Assignment → In the entries that follow, identify the line containing "This screenshot has width=1367, height=665." and return it together with all later lines, exactly as they appear.

[Collected data entries]
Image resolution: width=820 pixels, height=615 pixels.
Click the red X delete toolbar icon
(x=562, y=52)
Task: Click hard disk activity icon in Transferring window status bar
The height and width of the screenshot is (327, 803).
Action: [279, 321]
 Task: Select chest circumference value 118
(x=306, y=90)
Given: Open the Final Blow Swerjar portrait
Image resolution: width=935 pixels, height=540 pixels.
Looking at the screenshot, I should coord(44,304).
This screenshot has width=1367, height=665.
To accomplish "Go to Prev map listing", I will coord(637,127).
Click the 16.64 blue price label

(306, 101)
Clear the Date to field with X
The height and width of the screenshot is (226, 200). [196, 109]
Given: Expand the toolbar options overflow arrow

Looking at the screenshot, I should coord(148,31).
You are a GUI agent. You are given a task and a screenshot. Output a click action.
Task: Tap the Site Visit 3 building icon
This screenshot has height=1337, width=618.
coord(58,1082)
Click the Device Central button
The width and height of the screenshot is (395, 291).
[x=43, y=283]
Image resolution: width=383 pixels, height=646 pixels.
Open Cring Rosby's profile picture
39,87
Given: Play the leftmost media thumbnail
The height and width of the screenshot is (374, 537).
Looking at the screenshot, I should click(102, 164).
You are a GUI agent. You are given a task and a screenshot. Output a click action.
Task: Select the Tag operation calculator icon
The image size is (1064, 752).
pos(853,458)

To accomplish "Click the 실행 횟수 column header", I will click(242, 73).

Expected output →
This screenshot has width=1367, height=665.
To accomplish "Go to Prev map listing", I will coord(637,127).
Click the 16.64 blue price label

(306, 101)
Clear the Date to field with X
The height and width of the screenshot is (226, 200). [196, 109]
Given: Expand the toolbar options overflow arrow

Looking at the screenshot, I should coord(148,31).
You are a GUI agent. You are given a task and a screenshot. Output a click action.
Task: Tap the Site Visit 3 building icon
This screenshot has height=1337, width=618.
coord(58,1082)
Click the Device Central button
The width and height of the screenshot is (395, 291).
[x=43, y=283]
Image resolution: width=383 pixels, height=646 pixels.
Open Cring Rosby's profile picture
39,87
Given: Play the leftmost media thumbnail
The height and width of the screenshot is (374, 537).
Looking at the screenshot, I should click(102, 164).
You are a GUI agent. You are given a task and a screenshot. Output a click action.
Task: Select the Tag operation calculator icon
The image size is (1064, 752).
pos(853,458)

To accomplish "Click the 실행 횟수 column header", I will click(242, 73).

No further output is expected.